Rafa Martínez
Profesor de Ciencia Política en la Universidad de Barcelona e investigador sénior asociado, CIDOB
No es ninguna novedad afirmar que el sistema político mundial está en transformación radical desde la caída del Muro en 1989 y que entre sus muchos impactos está la más que sutil modificación del contenido de las estrategias de seguridad nacional. No en vano, las amenazas entre estados que, de tensionarse, podían transformarse en un conflicto bélico, hoy son casi residuales. La seguridad entendida como un juego de suma cero ha pasado a mejor vida.
Hoy, las amenazas nos refieren al terrorismo, a los ciberataques, a las fake news, a la desinformación, al crimen organizado, a epidemias y pandemias, al cambio climático. De ahí, que cuando hablamos de seguridad nacional ya ha perdido sentido referirnos a la supuesta máxima de Julio César: Si vis pacem para bellum. En su lugar cobran vigencia nociones como multilateralismo, interoperabilidad, resiliencia, proacción, aproximación integral, coordinación entre administraciones, potenciadores del riesgo, desarrollo y diplomacia.

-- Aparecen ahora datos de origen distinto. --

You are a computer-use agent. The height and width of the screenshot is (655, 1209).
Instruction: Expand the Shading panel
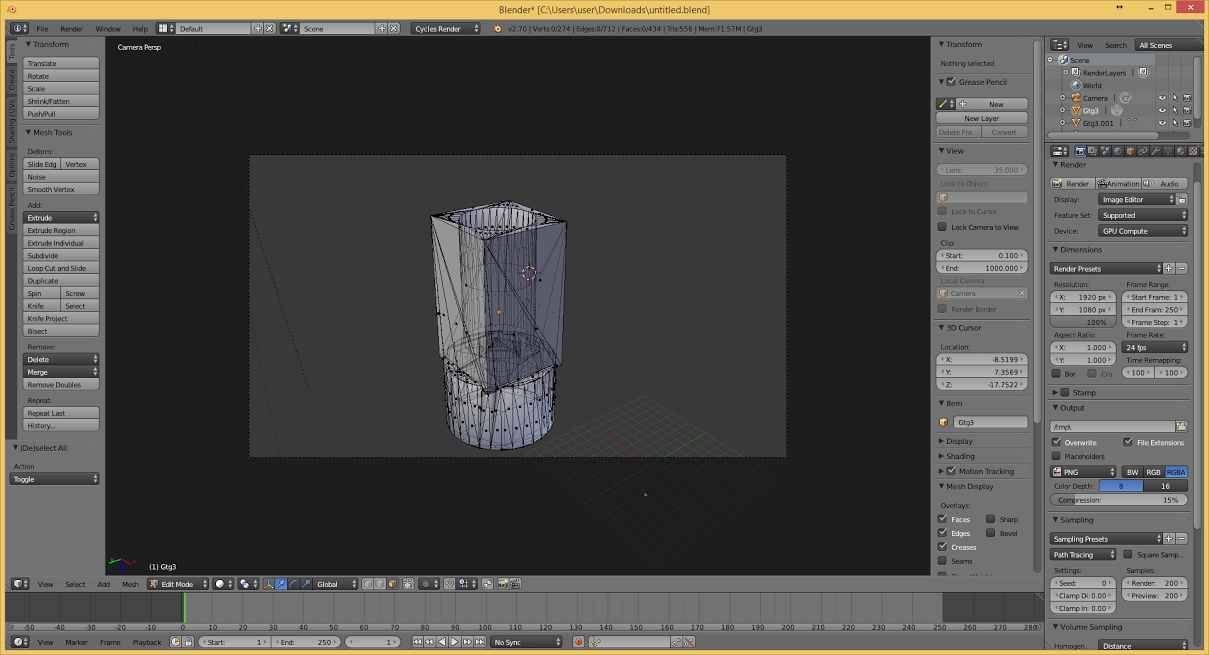click(959, 456)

Incluso el concepto de guerra, entendida como enfrentamiento entre ejércitos estatales, también está en entredicho. Hoy uno de los contendientes puede no ser un Estado y hablamos de guerras asimétricas, híbridas, tecnológicas, de zona gris, de cuarta generación, de espectador deportivo. Por todo ello, a nadie se le ocurriría sostener que las Fuerzas Armadas son la única herramienta responsable de la seguridad. Es más, en ocasiones pueden ni ser ya el instrumento más adecuado con el que proveer la seguridad. Hoy en día, ni el ejército es el poder del gobernante, como diría Maquiavelo ni, al estilo de Clausewitz, la guerra es la continuación de la política con otros medios.
¿Qué hacemos entonces con los ejércitos? Una alternativa, que por inocente se deslegitima, es entender que ante la inutilidad de la guerra y la obsolescencia de la misma y de los ejércitos, lo mejor es prescindir de ellos. Otra opción, la que yo sostendré, podemos llamarla la “lógica de las tres r”: implica redefinir sus funciones, redimensionar su volumen y, fruto de ello, reconvertir una parte de sus efectivos.
Cada vez más las Fuerzas Armadas son una herramienta de política internacional de los estados y no ya un mero instrumento defensivo
En el entorno europeo nadie duda que los ejércitos del futuro hayan de ser pequeños, muy flexibles, interoperables con los de sus aliados, fácilmente desplazables, bien equipados y compuestos únicamente por profesionales. Así, a la tradicional misión de protección territorial, se le añade la responsabilidad proteger al Estado y a sus aliados de amenazas externas, contribuir al logro de la estabilidad internacional y participar en operaciones de paz. Cada vez más, las tropas son una herramienta de política internacional de los estados y no ya un mero instrumento defensivo. Ese esfuerzo de redefinición supone, como ya he apuntado, reducir sus activos. Ello implicará menor traumatismo si los estados reconvierten –y lógicamente forman– una parte de la milicia en activos no militares que afronten otras problemáticas, por ejemplo también vinculadas a la seguridad (terrorismo o catástrofes y calamidades).
Tengamos presente que uno de los riesgos de la redefinición es atribuirles funciones de otros cuerpos estatales. Como principio, la expansión de los militares a áreas que no les son naturales es un mal camino; militarizar la seguridad interior o la agenda social es un despropósito. La respuesta de muchas Fuerzas Armadas en América Latina con el fin de no perder ni efectivos, ni financiación, es ofrecerse a realizar cualquier actividad; lo que les descuida de la defensa. Además, pueden estar obteniendo privilegios por acometerlas, lo que implica riesgos nada desdeñables a la gobernabilidad democrática. Por otro lado, no son pocos los gobiernos de la región que por pragmatismo, y alegando emergencia y excepcionalidad, emplean a los militares para casi cualquier cosa. Según mi parecer, ello requeriría la emergencia y la carencia de expertos civiles que puedan afrontarla. Solo así cabría la excepcional actuación militar, hasta que el gobierno prepare recursos que puedan asumirla.
Se debe vigilar que las Fuerzas Armadas no terminen desempeñando alguno de los roles que refuerza la convicción de su innecesariedad: ascensoristas, faroleros o veterinarios. El primero es desempeñar tareas en las que da apariencia de seguridad; pero en realidad, si se materializa un riesgo su participación es inútil. El segundo nos remite a mantener intactas funciones obsoletas. El tercer rol nos remite al veterinario integrado en un hospital para paliar la carencia de médicos. Como medida extraordinaria es comprensible; cuando se mantiene en el tiempo es un dislate.